REQUIRED ACTION> For each line of the data below, copy it if it holds the word "computer".

DATA SUPPLIED>
________________

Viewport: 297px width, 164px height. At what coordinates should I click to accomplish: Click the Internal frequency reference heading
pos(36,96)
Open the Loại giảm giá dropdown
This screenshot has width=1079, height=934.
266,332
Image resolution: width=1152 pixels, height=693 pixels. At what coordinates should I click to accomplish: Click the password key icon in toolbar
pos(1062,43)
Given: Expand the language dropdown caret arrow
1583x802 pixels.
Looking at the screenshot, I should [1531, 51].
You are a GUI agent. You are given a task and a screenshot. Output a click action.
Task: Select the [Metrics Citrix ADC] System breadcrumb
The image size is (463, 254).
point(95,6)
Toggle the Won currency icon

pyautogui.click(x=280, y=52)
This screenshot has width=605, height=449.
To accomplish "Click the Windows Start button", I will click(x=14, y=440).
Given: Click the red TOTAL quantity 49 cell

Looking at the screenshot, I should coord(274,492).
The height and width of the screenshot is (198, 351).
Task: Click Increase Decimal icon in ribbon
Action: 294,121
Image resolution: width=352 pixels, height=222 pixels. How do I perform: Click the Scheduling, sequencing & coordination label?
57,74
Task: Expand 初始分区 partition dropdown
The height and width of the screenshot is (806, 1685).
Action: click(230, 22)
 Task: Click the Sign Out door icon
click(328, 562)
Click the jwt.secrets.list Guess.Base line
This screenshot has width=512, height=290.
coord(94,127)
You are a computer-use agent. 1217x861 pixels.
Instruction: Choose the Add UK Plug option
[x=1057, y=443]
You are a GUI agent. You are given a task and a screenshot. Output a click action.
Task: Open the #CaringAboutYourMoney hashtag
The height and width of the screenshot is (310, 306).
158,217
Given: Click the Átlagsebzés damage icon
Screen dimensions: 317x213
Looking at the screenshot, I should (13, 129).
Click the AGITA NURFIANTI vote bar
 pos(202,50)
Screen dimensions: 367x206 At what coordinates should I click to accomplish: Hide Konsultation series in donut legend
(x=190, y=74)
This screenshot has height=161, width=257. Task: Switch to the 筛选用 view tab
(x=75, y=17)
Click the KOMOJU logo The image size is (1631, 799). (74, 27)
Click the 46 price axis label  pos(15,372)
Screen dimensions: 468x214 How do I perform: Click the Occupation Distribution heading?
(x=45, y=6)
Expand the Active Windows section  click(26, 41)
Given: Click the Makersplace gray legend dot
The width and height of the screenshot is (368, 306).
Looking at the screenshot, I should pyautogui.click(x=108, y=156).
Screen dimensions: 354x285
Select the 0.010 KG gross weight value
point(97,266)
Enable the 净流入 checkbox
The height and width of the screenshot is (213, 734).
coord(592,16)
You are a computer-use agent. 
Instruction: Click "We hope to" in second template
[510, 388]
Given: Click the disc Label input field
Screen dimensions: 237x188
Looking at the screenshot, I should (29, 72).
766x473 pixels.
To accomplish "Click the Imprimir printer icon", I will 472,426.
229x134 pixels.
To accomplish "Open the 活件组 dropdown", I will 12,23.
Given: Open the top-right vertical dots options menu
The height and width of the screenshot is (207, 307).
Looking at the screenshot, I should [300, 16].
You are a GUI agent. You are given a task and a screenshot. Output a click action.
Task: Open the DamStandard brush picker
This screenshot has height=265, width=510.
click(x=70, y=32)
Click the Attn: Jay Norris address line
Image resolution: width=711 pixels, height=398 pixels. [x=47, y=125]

________________

RESPONSE FOR THIS EXERCISE>
You are a computer-use agent. 1217x861 pixels.
You are a computer-use agent. 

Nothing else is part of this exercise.